Yeah, probably. Though the stress tests catch a lot more than the 
functionality ones. The big pain in the ass is drivers, because I don't
have a hope in hell of testing more than 1% of them.

M.

^ permalink raw reply	[flat|nested] 55+ messages in thread

* Re: page fault scalability patch V12 [0/7]: Overview and performance tests
  2004-12-02  7:05                   ` Benjamin Herrenschmidt
@ 2004-12-02  7:11                     ` Jeff Garzik
  2004-12-02 11:16                       ` Benjamin Herrenschmidt
  0 siblings, 1 reply; 55+ messages in thread
From: Jeff Garzik @ 2004-12-02  7:11 UTC (permalink / raw)
  To: Benjamin Herrenschmidt
  Cc: Andrew Morton, Linus Torvalds, Linux Kernel list, list linux-ide

Benjamin Herrenschmidt wrote:
> They may not end up in order if they are stores (the stores to the
> taskfile may be out of order vs; the loads/stores to/from the data
> register) unless you have a spinlock protecting both or a full sync (on
> ppc), but then, I don't know the ordering things on x86_64. This could
> certainly be a problem on ppc & ppc64 too.


Is synchronization beyond in[bwl] needed, do you think?
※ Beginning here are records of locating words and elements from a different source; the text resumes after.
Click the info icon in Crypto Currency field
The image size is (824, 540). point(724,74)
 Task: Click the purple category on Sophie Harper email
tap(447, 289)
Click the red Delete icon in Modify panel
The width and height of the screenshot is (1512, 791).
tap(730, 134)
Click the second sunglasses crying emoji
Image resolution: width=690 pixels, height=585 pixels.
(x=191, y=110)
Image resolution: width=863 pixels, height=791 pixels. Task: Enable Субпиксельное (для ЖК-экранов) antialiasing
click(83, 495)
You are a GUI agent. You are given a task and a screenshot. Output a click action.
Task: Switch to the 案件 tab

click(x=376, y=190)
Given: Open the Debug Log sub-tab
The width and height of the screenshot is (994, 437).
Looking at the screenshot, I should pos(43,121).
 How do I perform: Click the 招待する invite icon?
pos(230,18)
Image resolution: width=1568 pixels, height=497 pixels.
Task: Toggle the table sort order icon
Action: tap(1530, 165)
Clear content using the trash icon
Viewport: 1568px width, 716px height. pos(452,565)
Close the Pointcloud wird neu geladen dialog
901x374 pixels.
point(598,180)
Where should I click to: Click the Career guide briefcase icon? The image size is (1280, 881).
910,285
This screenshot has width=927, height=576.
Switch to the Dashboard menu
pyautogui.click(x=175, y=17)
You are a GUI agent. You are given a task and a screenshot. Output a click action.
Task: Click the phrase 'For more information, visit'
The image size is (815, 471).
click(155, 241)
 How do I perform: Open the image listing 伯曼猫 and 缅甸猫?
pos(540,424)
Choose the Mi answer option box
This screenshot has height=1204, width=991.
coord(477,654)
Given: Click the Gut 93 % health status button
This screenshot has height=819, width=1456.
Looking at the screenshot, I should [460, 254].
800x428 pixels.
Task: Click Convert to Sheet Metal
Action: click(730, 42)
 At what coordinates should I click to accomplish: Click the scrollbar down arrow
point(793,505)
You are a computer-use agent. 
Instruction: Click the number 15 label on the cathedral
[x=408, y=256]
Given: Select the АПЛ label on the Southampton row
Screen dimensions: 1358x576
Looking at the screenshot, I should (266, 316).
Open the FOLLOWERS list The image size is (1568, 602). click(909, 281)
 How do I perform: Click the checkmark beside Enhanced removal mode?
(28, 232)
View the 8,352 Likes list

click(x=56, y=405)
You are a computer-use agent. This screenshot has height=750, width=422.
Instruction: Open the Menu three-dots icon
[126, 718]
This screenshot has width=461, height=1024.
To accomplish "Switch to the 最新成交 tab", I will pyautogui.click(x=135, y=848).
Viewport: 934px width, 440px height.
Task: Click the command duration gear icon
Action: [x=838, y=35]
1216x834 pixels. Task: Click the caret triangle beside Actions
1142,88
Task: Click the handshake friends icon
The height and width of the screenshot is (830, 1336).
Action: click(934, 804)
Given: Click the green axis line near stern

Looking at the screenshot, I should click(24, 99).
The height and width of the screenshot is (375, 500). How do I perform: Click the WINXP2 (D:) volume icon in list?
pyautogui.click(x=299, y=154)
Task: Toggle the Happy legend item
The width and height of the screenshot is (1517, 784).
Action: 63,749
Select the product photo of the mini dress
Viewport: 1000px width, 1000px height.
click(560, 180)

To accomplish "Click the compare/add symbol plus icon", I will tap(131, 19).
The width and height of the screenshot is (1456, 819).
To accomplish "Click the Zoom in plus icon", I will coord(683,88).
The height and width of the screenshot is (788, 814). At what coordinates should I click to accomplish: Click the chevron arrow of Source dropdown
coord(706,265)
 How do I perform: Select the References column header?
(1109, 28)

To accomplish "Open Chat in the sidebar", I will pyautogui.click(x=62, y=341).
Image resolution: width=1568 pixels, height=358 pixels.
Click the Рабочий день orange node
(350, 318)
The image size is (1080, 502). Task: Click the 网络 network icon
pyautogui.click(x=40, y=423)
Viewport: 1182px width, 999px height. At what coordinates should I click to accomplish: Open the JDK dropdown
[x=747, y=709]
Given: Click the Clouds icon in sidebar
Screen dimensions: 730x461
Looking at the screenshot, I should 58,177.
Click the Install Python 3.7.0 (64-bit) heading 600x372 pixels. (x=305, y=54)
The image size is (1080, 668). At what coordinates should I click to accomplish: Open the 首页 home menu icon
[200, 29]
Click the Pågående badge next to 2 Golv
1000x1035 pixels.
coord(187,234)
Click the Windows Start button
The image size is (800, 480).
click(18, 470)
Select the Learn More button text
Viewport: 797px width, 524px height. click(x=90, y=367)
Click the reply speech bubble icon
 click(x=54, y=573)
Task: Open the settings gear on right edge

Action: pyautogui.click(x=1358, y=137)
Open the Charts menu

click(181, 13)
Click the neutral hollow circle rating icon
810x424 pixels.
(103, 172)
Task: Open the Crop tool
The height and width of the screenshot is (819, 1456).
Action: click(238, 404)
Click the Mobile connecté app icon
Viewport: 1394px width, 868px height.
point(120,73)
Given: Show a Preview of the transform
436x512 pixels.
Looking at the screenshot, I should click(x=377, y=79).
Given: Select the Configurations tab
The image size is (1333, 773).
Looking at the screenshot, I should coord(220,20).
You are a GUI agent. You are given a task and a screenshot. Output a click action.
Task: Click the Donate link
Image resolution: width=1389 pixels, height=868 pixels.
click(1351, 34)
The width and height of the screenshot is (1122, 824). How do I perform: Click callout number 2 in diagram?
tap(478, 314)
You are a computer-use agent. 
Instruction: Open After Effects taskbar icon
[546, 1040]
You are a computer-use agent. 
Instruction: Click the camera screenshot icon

This specific problem is only on Intel ICHx AFAICS, which is PIO not 
MMIO and x86-only.  I presumed insw() by its very nature already has 
synchronization, but perhaps not...

	Jeff



^ permalink raw reply	[flat|nested] 55+ messages in thread

* Re: page fault scalability patch V12 [0/7]: Overview and performance tests
  2004-12-02  7:00                 ` Jeff Garzik
@ 2004-12-02  7:05                   ` Benjamin Herrenschmidt
  2004-12-02  7:11                     ` Jeff Garzik
  2004-12-02 14:30                   ` Andy Warner
  1 sibling, 1 reply; 55+ messages in thread
From: Benjamin Herrenschmidt @ 2004-12-02  7:05 UTC (permalink / raw)
  To: Jeff Garzik
  Cc: Andrew Morton, Linus Torvalds, Linux Kernel list, list linux-ide

On Thu, 2004-12-02 at 02:00 -0500, Jeff Garzik wrote:

> 
> 2.6.9:
> 	bitbang ATA taskfile registers
> 	queue_work()
> 	workqueue thread bitbangs ATA data register (read id page)
> 
> So I wonder if <something> doesn't like CPU 0 sending I/O traffic to the 
> on-board SATA PCI device, then immediately after that, CPU 1 sending I/O 
> traffic.
> 
> Anyway, back to debugging...  :)

They may not end up in order if they are stores (the stores to the
taskfile may be out of order vs; the loads/stores to/from the data
register) unless you have a spinlock protecting both or a full sync (on
ppc), but then, I don't know the ordering things on x86_64. This could
certainly be a problem on ppc & ppc64 too.

Ben.



^ permalink raw reply	[flat|nested] 55+ messages in thread

* Re: page fault scalability patch V12 [0/7]: Overview and performance tests
  2004-12-02  6:48                 ` Jeff Garzik
@ 2004-12-02  7:02                   ` Andrew Morton
  2004-12-02  7:26                     ` Martin J. Bligh
                                       ` (2 more replies)
  2004-12-02 19:48                   ` Diego Calleja
  1 sibling, 3 replies; 55+ messages in thread
From: Andrew Morton @ 2004-12-02  7:02 UTC (permalink / raw)
  To: Jeff Garzik
  Cc: torvalds, clameter, hugh, benh, nickpiggin, linux-mm, linux-ia64,
	linux-kernel

Jeff Garzik <jgarzik@pobox.com> wrote:
>
> Andrew Morton wrote:
> > We need to be be achieving higher-quality major releases than we did in
> > 2.6.8 and 2.6.9.  Really the only tool we have to ensure this is longer
> > stabilisation periods.
> 
> 
> I'm still hoping that distros (like my employer) and orgs like OSDL will 
> step up, and hook 2.6.x BK snapshots into daily test harnesses.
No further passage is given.